[rabbitmq-discuss] Advice needed on new 'feature'
matthias at lshift.net
Thu Apr 23 07:39:39 BST 2009
Nemanja Stefanovic wrote:
> The auto_delete's per connection is a good idea. I had considered it but
> it seemed like duplicating many bindings per connection per 'primary'
> queue might have unnecessary overhead. I suppose there probably wouldn't
> be more than a few per user, but how does creating new queues and ~15 or
> so bindings for each affect system performance? The other reason for
> avoiding re-creation of bindings each time is that the topics are
> collected from a user-profile from a database. I really liked the
> exchange for this reason because it allowed for minimizing DB-calls. I
> realize this is probably a minor point though.
An alternative to duplicating the bindings would be to introduce
exchange-to-exchange bindings; something that was originally envisaged
in AMQP and wouldn't be too hard to add to RabbitMQ.
You would then be able to have a three-level topology:
1) a topic exchange, just as you have now
2) one fanout exchange per user, with your ~15 bindings to the topic
3) the primary and, temporarily, the secondary per-user queues bound
with a single binding each to the user's fanout exchange.
You end up with one exchange and 15+1(+1 temporarily) bindings per user,
which RabbitMQ should cope with fine and efficiently.
> Lastly, the current 'primary' queue allows me to store messages/events
> in it, so when the first client connects it can consume past messages
> and display them in a "here's what you missed while you were away" kind
> of case.

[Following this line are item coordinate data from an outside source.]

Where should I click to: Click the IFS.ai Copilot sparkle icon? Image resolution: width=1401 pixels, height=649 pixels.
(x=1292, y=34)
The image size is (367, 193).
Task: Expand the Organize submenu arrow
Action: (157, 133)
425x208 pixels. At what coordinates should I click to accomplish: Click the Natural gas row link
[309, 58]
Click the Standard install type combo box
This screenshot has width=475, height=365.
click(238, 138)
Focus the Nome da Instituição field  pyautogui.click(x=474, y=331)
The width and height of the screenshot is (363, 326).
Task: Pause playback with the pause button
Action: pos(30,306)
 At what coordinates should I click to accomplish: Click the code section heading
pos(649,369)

I wouldn't be able to get this same behaviour with auto_delete
> queue's since (as far as I know) there's no way to 'synchronize' their
> contents with the ones of the' primary' queue.

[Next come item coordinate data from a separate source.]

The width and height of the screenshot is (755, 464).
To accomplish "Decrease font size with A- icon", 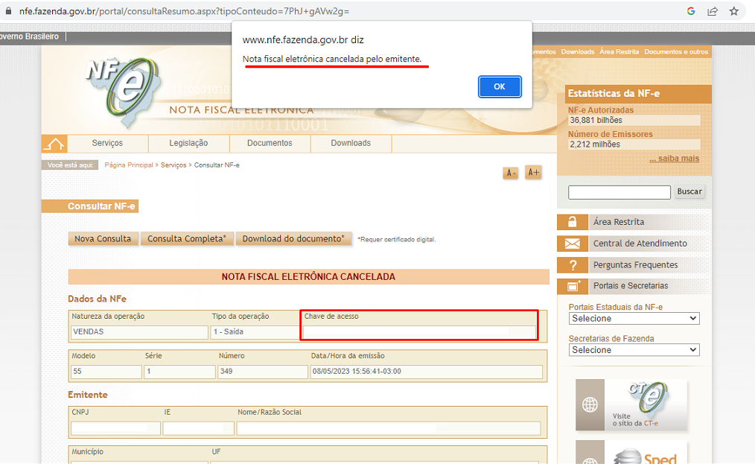I will (x=511, y=173).
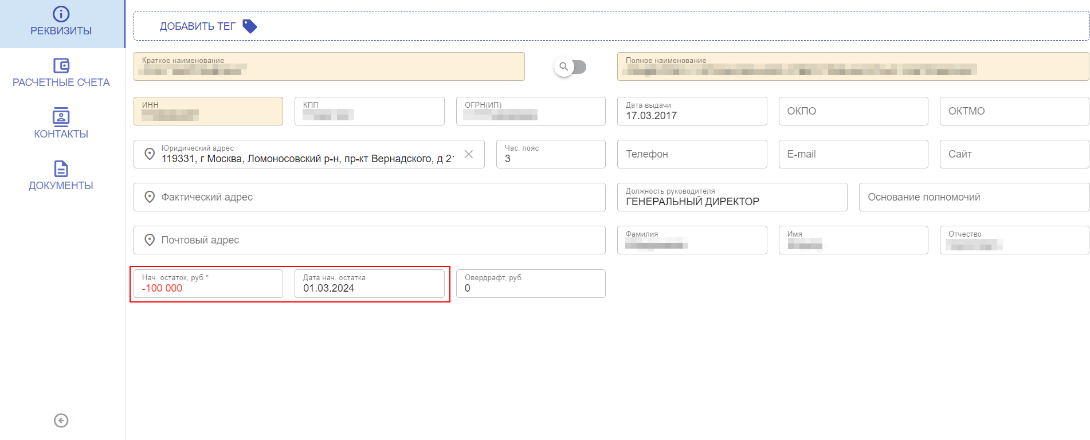Open the Дата выдачи date field
Image resolution: width=1090 pixels, height=440 pixels.
[x=692, y=112]
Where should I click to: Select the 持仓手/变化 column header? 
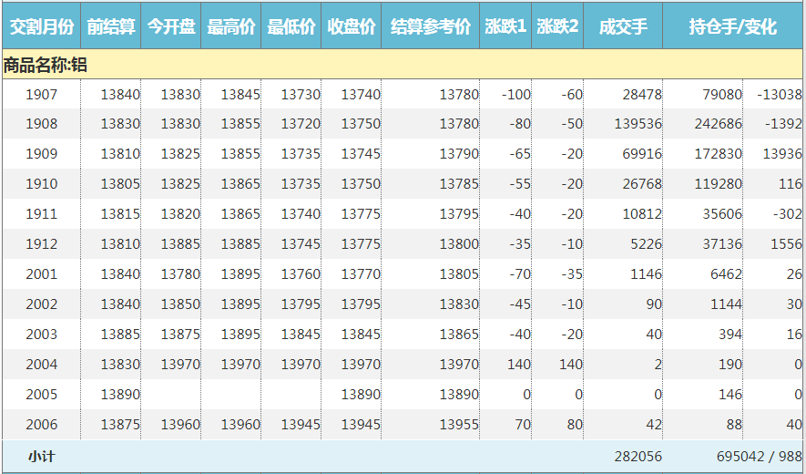(733, 26)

So, if I understand you correctly ...
- when none of the user's clients are connected, messages for that user
should be buffered
- when a user's client connects it should receive all buffered messages
(i.e. messages that have not been sent to *any* of the user's clients),
followed by any new messages
That's an interesting use case.
One possible approach is to have one permanent queue per user and then
temporary queues for each client, with all queues having the same
bindings (or being bound to the fanout exchange described above).
Clients subscribe to to both the permanent queue and temporary queue and
maintain state to allow them to spot duplicates, i.e. messages that came
from both the permanent and temporary queue.
While that is not the most efficient of solutions, the cost is bounded.
Each message is sent to a client at most twice. And the de-dup state is
bounded too - in the worst case you need to remember the hashes of all
messages received from the permanent queue that have not been received
(yet, or possibly never) from the temporary queue.
> As for acknowledgements, I'm not using them in this case so I'm not too
> worried about that.
Right, but it stops the broadcast-queue feature from being orthogonal.
Other aspects that will break things are transactional acks, network
flow control (which blocks consumers) and channel flow control (ditto).